RECORD EXTRACTS:
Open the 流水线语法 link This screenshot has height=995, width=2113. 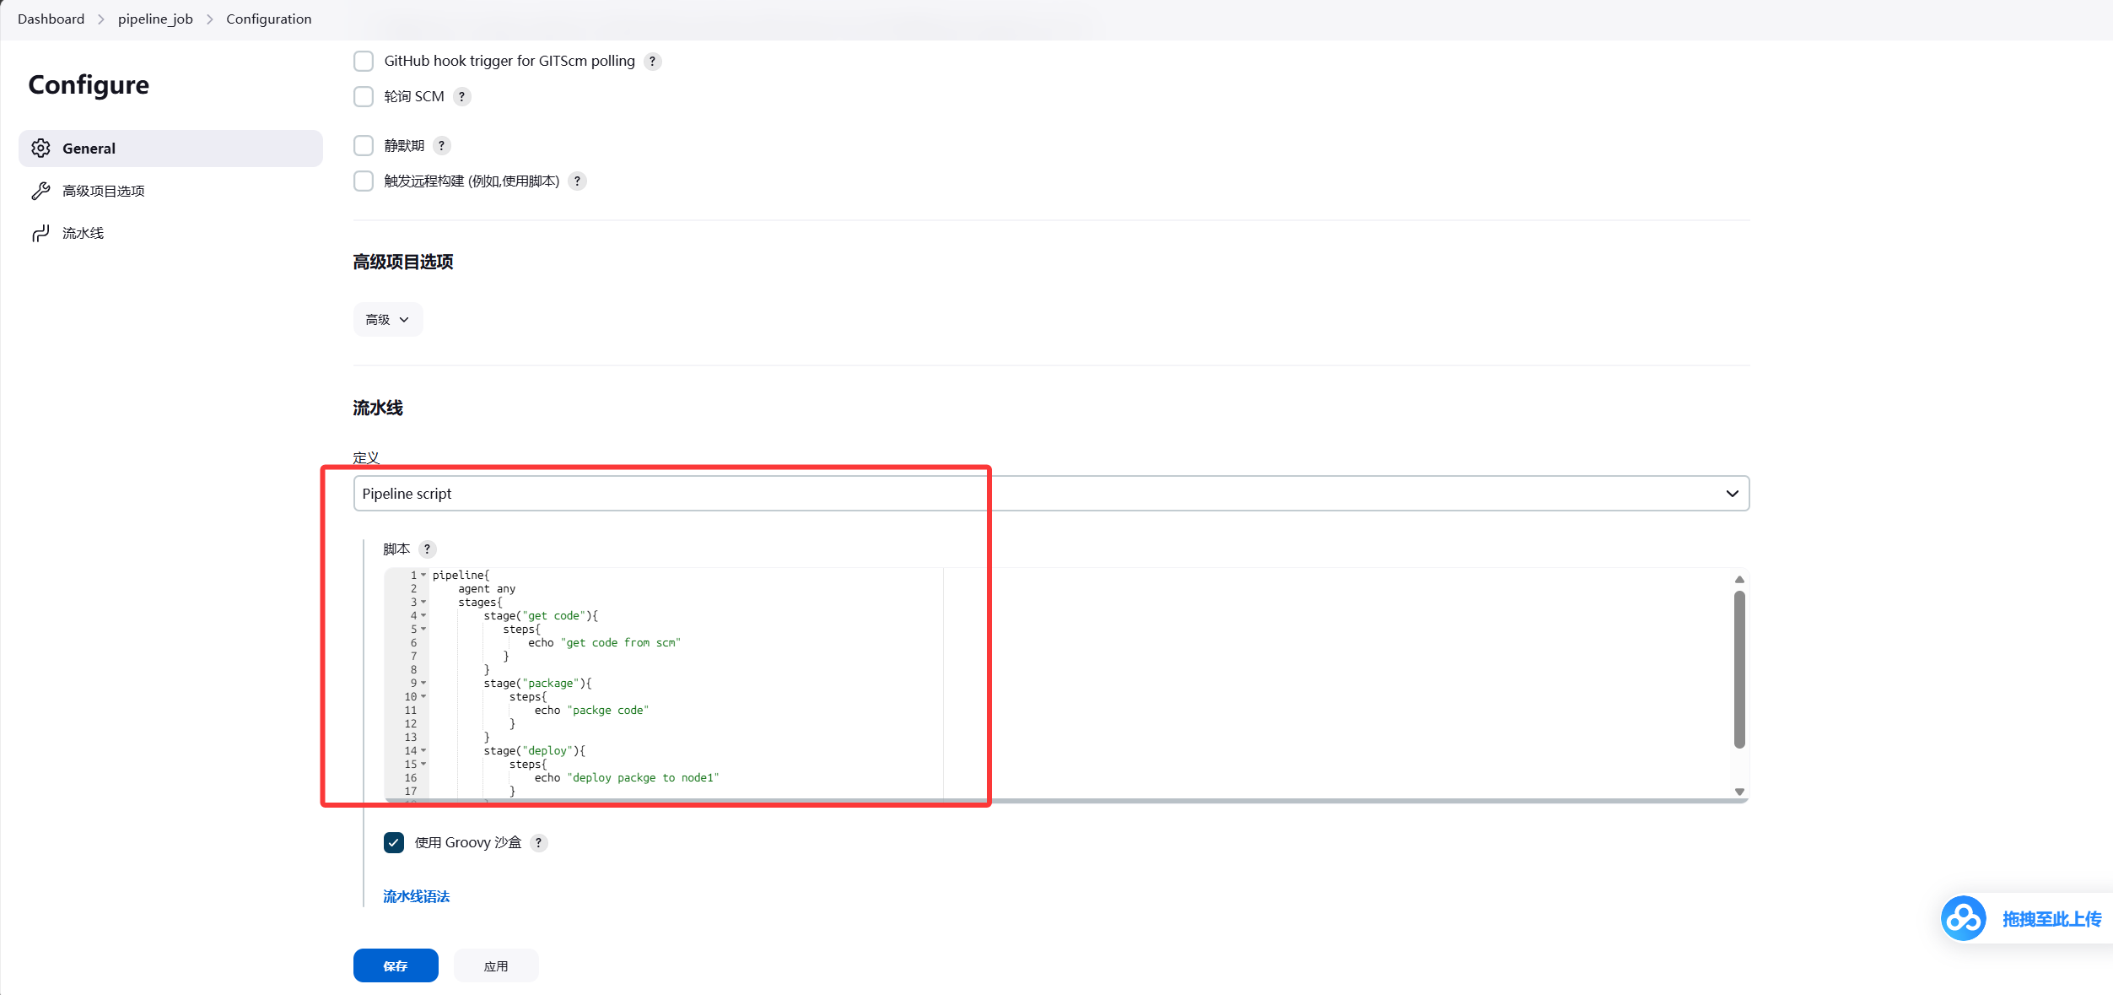point(417,897)
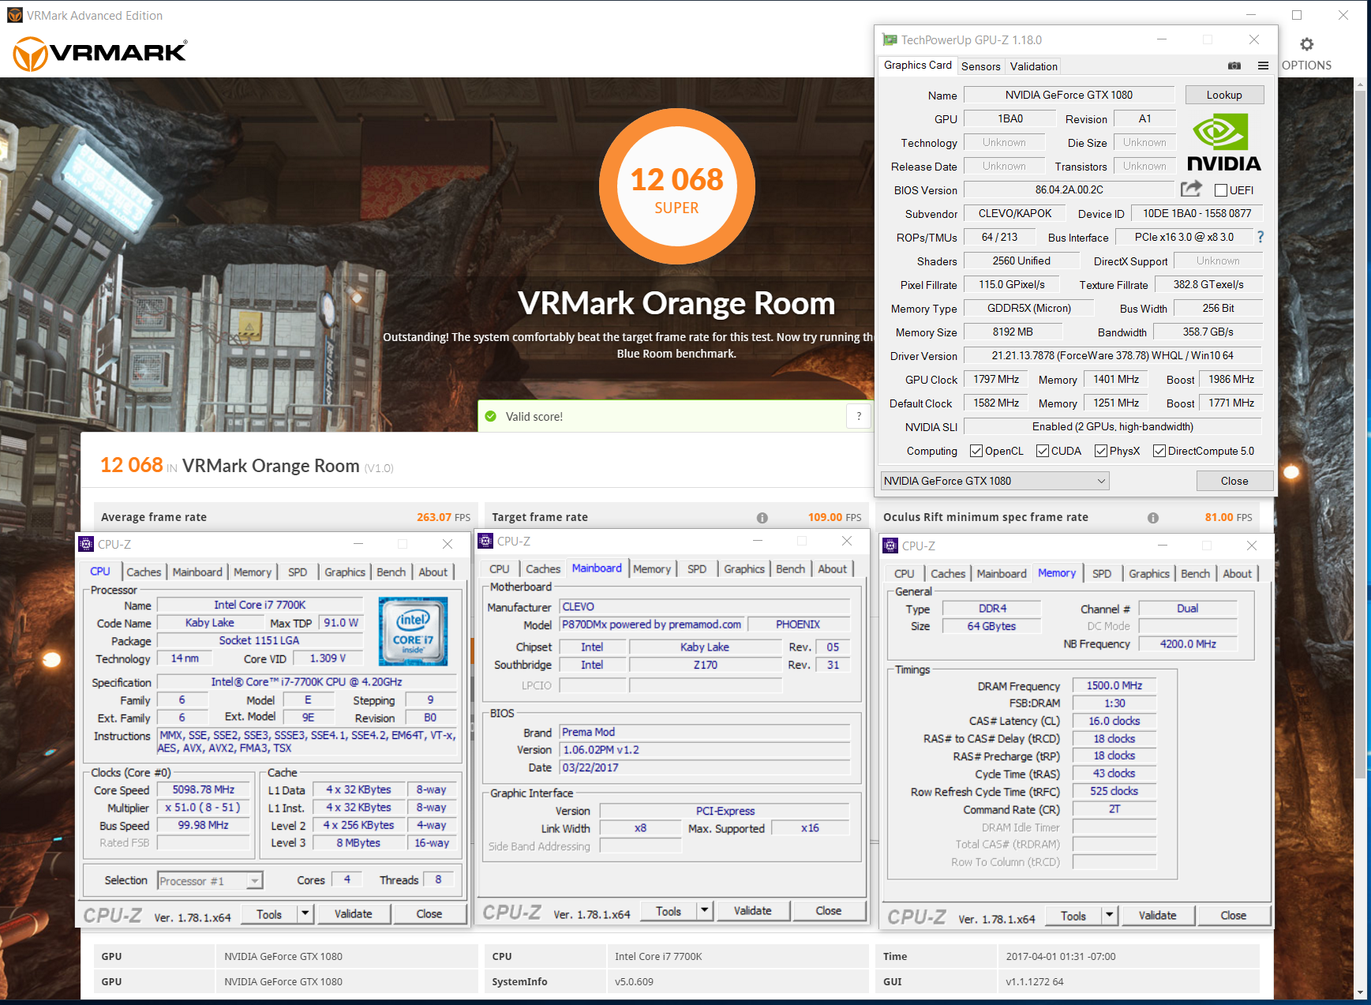Click the GPU-Z screenshot camera icon
This screenshot has height=1005, width=1371.
1234,66
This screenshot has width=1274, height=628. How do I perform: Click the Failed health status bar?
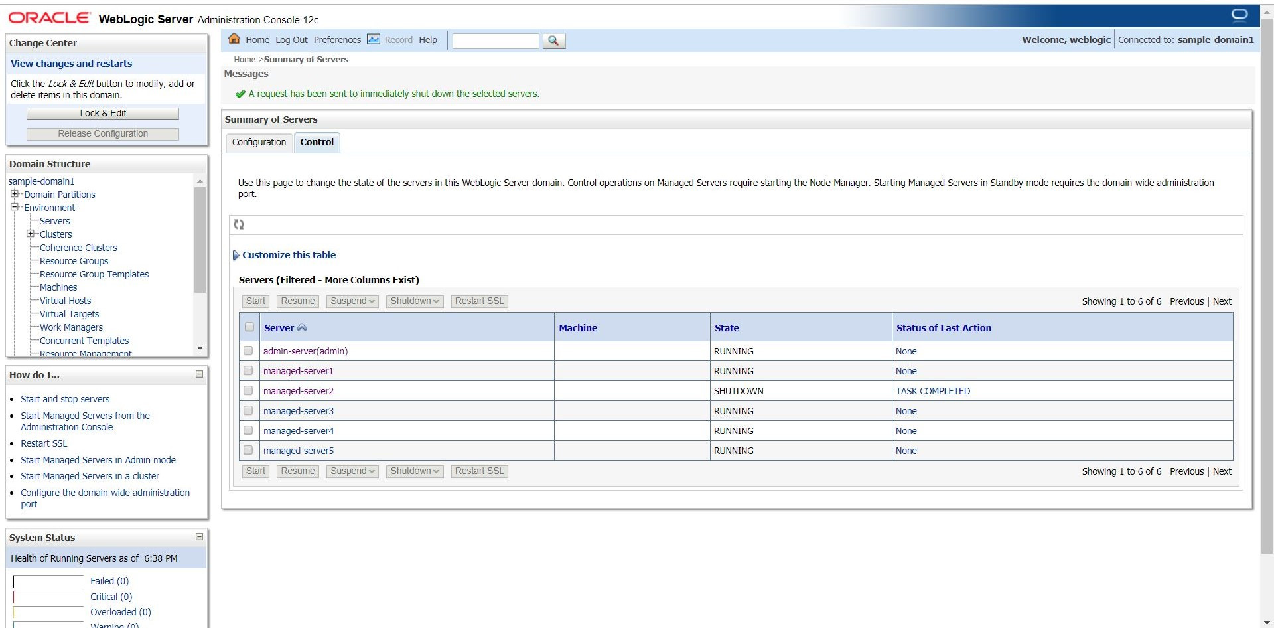[x=48, y=582]
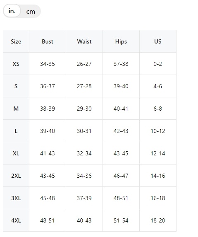The width and height of the screenshot is (198, 237).
Task: Select the 2XL size row label
Action: point(16,176)
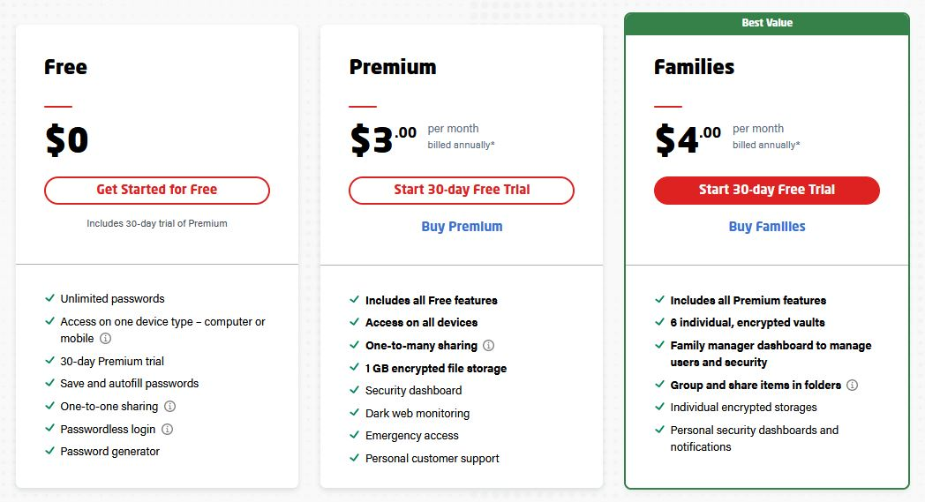
Task: Click Includes 30-day trial of Premium note
Action: (x=157, y=223)
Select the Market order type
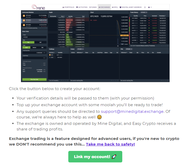Image resolution: width=187 pixels, height=166 pixels. point(34,48)
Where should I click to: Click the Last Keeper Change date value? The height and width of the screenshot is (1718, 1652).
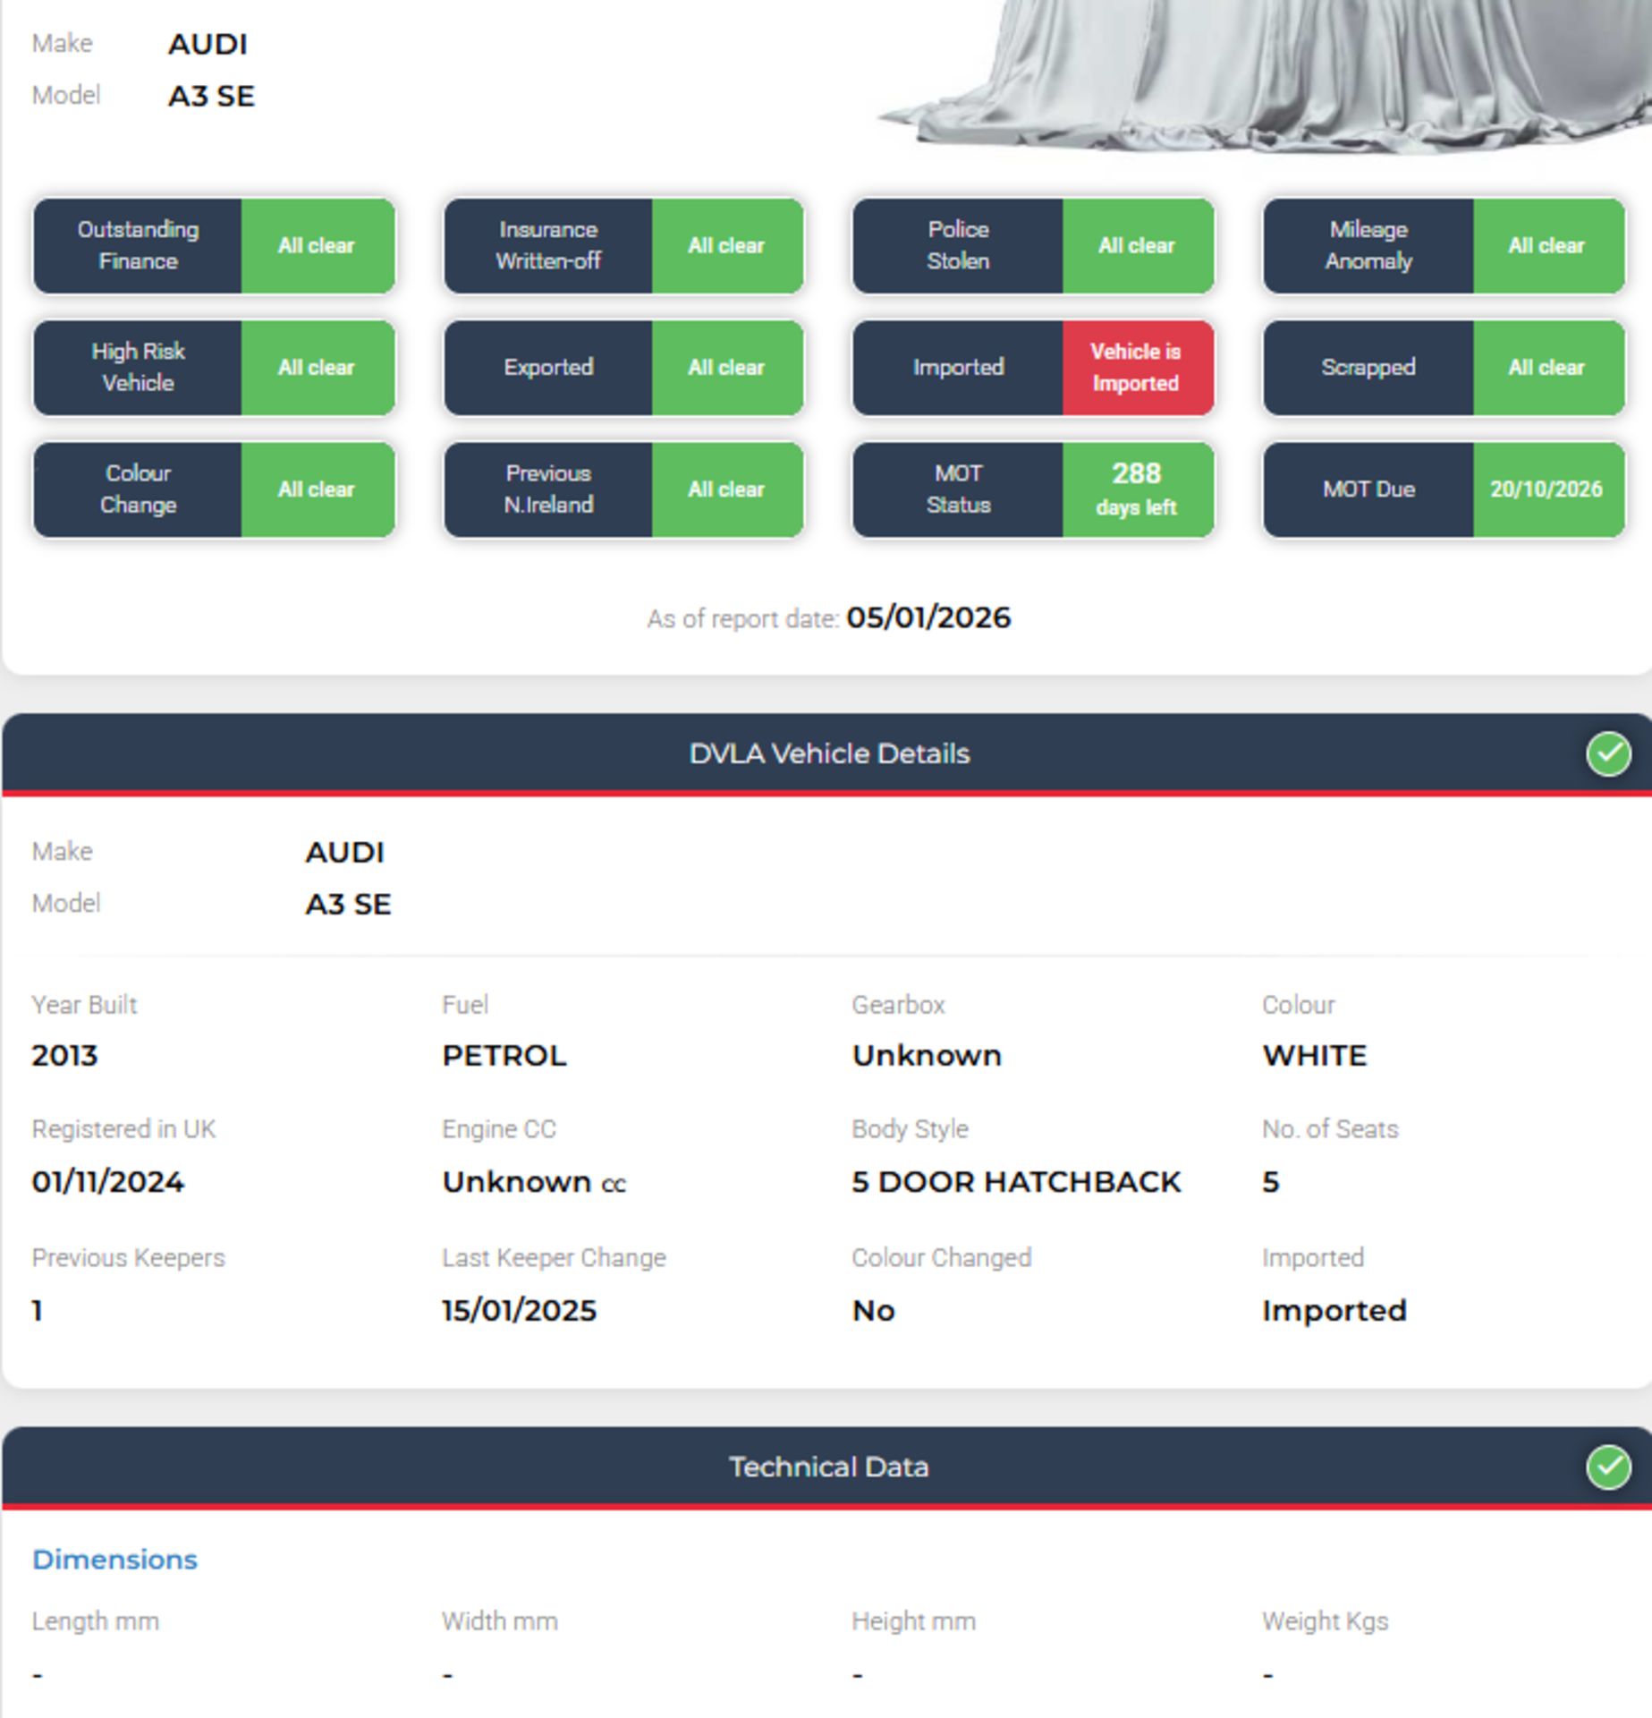click(x=519, y=1310)
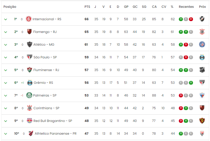Expand the Grêmio row chevron
This screenshot has height=141, width=210.
6,83

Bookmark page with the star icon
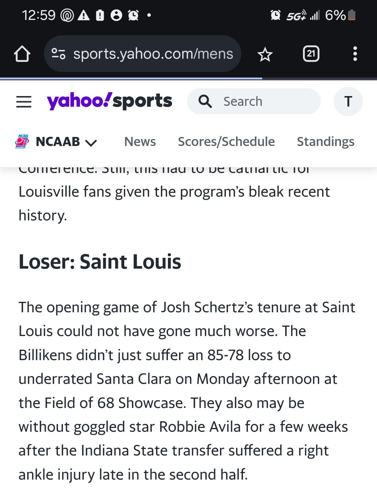click(265, 54)

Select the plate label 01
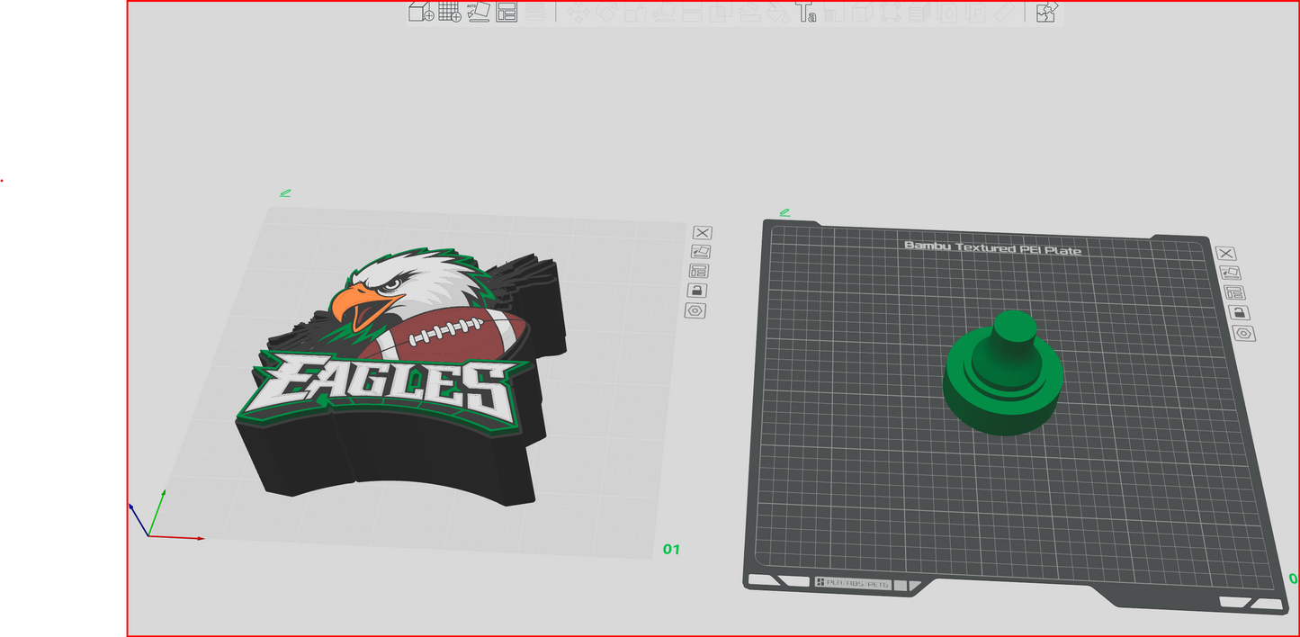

WHAT IS REQUIRED: The answer must be an exact transcription of the lines from the one containing "Bookmark page with the star icon" through the last line of the records above, both included, with no pictures.

EXERCISE SOLUTION:
Bookmark page with the star icon
click(265, 54)

Select the plate label 01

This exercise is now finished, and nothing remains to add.